Cybersecurity researchers have discovered an ongoing phishing campaign that leverages a unique attack chain to deliver XWorm malware on targeted systems.
Securonix, which tracks activity clusters by name MEME#4CHANsaid some of the attacks mainly targeted manufacturing companies and health clinics located in Germany.
“The attack campaign has leveraged PowerShell code containing a somewhat unusual meme, followed by a disguised XWorm payload to infect its victims,” security researchers Den Iuzvyk, Tim Peck, and Oleg Kolesnikov said in new analysis shared with The Hacker News.
The report is built latest findings from Elastic Security Labs, which disclosed a threat actor reservation-themed feed to trick victims into opening malicious documents capable of delivering XWorm and Agent Tesla payloads.
The attack started with a phishing attack to distribute Microsoft Word decoy documents that, instead of using macros, weaponized the Follina vulnerability (CVE-2022-30190, CVSS score: 7.8) to drop obfuscated PowerShell scripts.
From there, threat actors abuse PowerShell scripts to bypass the Antimalware Scan Interface (AMSI), disable Microsoft Defender, build persistence, and finally launch the .NET binary that contains the XWorm.
Interestingly, one of the variables in the PowerShell script is named “$CHOTAbheem”, which is what it likely refers to chhota bheemIndian animated comedy adventure television series.
“Based on a quick check, it appears that the individual or group responsible for the attack may have a Middle Eastern/Indian background, although the latter attribution is yet to be confirmed,” the researchers told The Hacker News, indicating that the keywords could also be used as a cover-up.

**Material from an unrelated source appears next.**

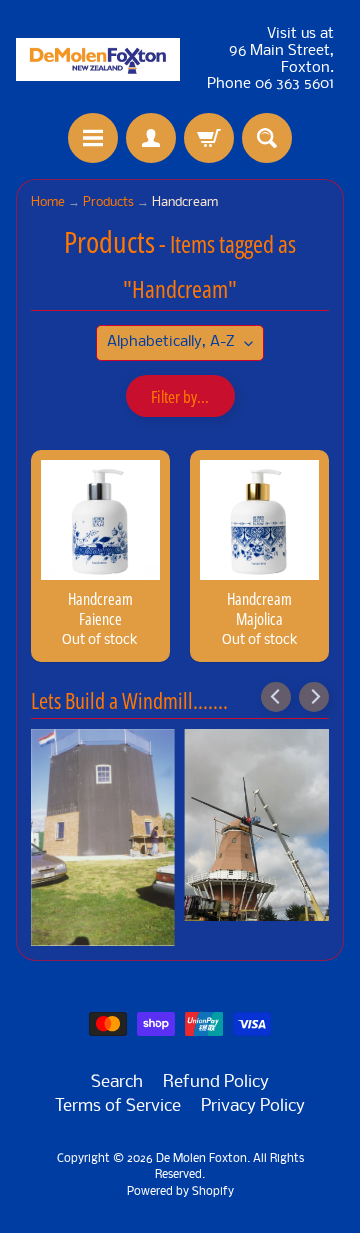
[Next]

XWorms are commodity malware which is advertised for sale on underground forums and comes with various features that allow it to siphon sensitive information from infected hosts.
This malware is also a Swiss Army knife as it can perform clipper, DDoS, and ransomware operations, spread via USB, and drop additional malware.
The exact origin of the threat actor is currently unclear, although Securonix says the attack methodology shares artifacts similar to TA558, which has been observed attacking the hospitality industry in the past.
“While phishing emails rarely use Microsoft Office documents since Microsoft made the decision to disable macros by default, today we saw evidence that it remains important to be aware of malicious document files, especially in this case where there is no VBscript execution of the macro,” the researchers said. researcher.